Krizin başından itibaren dengeli ve dikkatli bir tavır sergileyen Türkiye’nin bu çizgide kalması ulusal çıkarlar açısından elzem görünüyor. Yakın zamana kadar adeta düşmanca ilişkiler içinde bulunduğumuz ve bir anda Yunanistan’a kaptırdığımız Mısır ve İsrail ile normalleşme sürecimizin bu krizden zarar görmemesi fevkalade önemli. Yapılan açıklamalardaki İsrail eleştirilerinin dozunun belirli bir oranda tutulması ve içeriğinin İsrail’in Orta Doğu’da yaşama hakkını sorgulayan unsurlarla doldurulmaması olağanüstü bir öneme sahip. Özellikle Cumhurbaşkanı Erdoğan ile İsrail Cumhurbaşkanı Herzog arasındaki yapıcı diyaloğun sürdürülmesine özen göstermek gerekli. Yunanistan’ın pusuya yatarak tam kadro İsrail yanında yer alması, Cumhurbaşkanı Erdoğan’ın büyük bir gayretle normalleştirdiğimiz İsrail ilişkilerini tekrardan ve toptan kopararak büyükelçimizi geri çağıracağımız ve Ankara’daki İsrail büyükelçisini de geri göndereceğimiz varsayımına dayanıyor. Yunanistan böylece tekrardan İsrail’e yanaşarak Türkiye’ye karşı ortak tavır oluşturmayı ve Doğu Akdeniz petrol ve doğal gaz sorunlarında Ankara’ya karşı Tel Aviv ile işbirliği yapmayı amaçlıyor. Buna izin vermemek ve hem Mısır hem de İsrail ile olan ilişkilerimizin bu krizden yara almadan çıkmasını sağlamak şart.
Türk yetkililerin Filistin sorununa iki devletli çözüm önerileri – fiilen ve coğrafya olarak İsrail’in izlediği yerleşimci politikaları yüzünden oldukça zorlaşmasına rağmen – oldukça yerinde ve dünyanın büyük bir kısmıyla uyum içinde.

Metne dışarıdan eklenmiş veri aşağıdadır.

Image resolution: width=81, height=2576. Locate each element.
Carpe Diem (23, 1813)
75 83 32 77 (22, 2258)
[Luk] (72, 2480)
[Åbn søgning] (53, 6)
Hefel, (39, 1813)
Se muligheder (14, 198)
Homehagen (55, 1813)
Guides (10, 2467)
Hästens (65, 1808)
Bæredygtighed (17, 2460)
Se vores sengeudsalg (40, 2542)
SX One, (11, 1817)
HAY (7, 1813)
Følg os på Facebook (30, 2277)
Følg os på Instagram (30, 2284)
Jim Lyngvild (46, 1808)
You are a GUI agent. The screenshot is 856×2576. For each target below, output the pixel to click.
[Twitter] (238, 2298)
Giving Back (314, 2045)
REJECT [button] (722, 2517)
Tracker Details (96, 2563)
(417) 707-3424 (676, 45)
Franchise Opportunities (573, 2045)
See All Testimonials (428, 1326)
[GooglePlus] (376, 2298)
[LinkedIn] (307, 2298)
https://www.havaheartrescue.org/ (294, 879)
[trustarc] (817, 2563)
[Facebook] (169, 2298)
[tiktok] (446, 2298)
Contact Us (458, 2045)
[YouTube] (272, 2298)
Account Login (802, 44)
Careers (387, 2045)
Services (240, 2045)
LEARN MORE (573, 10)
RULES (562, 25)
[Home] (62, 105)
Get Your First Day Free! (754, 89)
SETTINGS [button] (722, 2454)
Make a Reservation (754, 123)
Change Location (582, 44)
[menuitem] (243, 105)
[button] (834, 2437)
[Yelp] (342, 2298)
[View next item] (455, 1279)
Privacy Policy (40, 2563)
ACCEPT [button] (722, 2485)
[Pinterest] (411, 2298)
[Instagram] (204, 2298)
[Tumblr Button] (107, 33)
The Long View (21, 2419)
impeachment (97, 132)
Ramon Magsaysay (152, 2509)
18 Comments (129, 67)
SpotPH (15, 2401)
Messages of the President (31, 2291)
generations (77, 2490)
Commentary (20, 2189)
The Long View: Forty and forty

Bu açıklamaları yaparken Kıbrıs’ta 1974’den bu yana kan akmamasının sebebinin adada oluşturulan iki devlet sayesinde olduğuna da vurgu yapmakta fayda olabilir; çünkü bu krizin ardından hem İsrail hem de Arap ülkeleri nezdinde elde edeceğimiz prestiji Kuzey Kıbrıs Türk Cumhuriyeti’nin tanınması konusunda da fırsata çevirebiliriz/çevirmeliyiz.